I performed an untitled poem in the final showcase at the end of the Words First qualifying week. It was an alright poem, if you ask me, but I think I got through to this stage from my consistency throughout the week rather than the single performance. It was written towards the end of the week and that’s the poem we were asked to perform.
How did you feel when you found out you’d be representing the North West?
I felt a heavy pressure lifted from my shoulders and then a new one in the same place instantly. I was glad that I had gotten through, of course, but at the same time a huge responsibility for Manchester that I didn’t think I’d get in the first place.

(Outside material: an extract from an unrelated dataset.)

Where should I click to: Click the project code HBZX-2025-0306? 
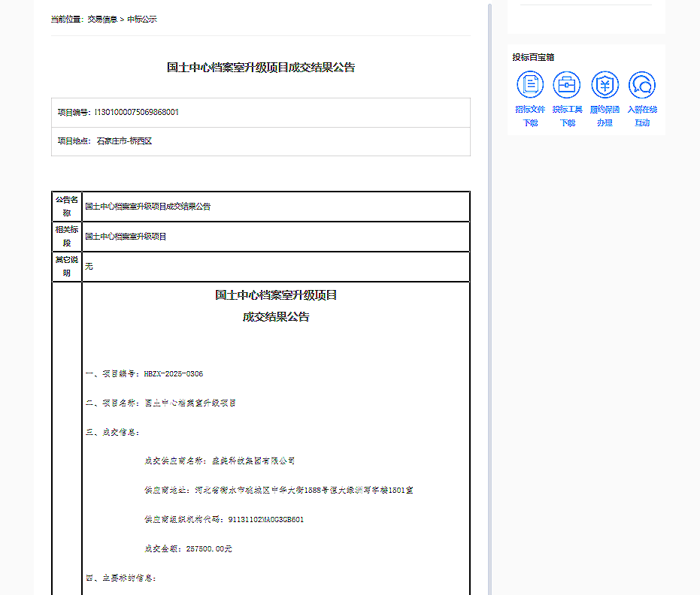[x=173, y=374]
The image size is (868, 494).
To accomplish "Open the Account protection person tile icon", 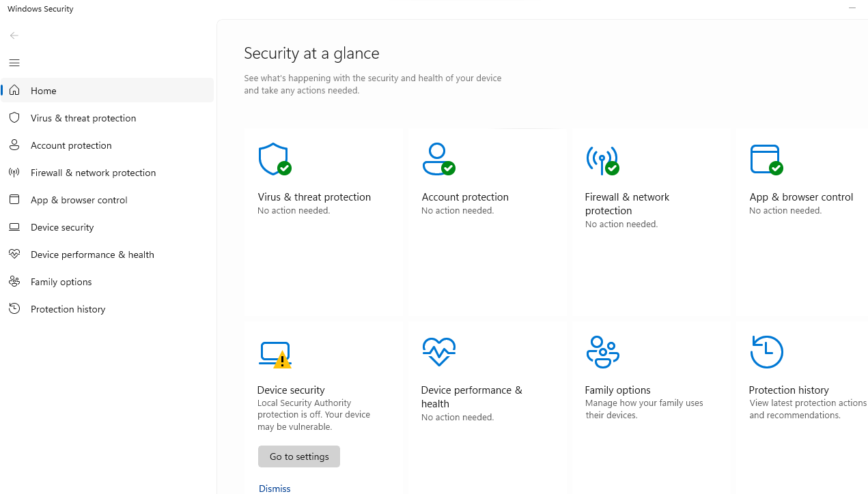I will point(438,159).
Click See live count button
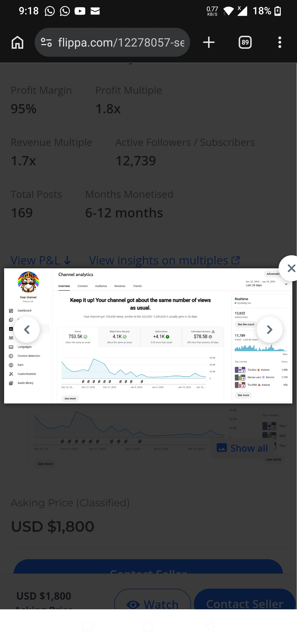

How are you preparing for the final?
I’m doing one hundred percent of nothing physically, but soon I’m going to go to the mountains to isolate myself and write beautiful poetry for the final.
Do you have any upcoming performances?
Yeah, I’ll be competing in the One Mic Stand champions slam in February, at Contact.
What was your highlight of the whole experience?
Meeting new poets and hearing different philosophies of writing was enough for me, it’s important as a writer to be exposed to different perspectives but also to know your own well.
Would you encourage others to participate in the competition?
Yeah, get your work out there and what not.
What does the future hold for you in your performance poetry career?
I have no idea. I could just give it up tomorrow and become an amateur filmmaker for all I know. It’s a love-hate relationship and so unless I’m constantly involved with other writers, I get distracted by another art form.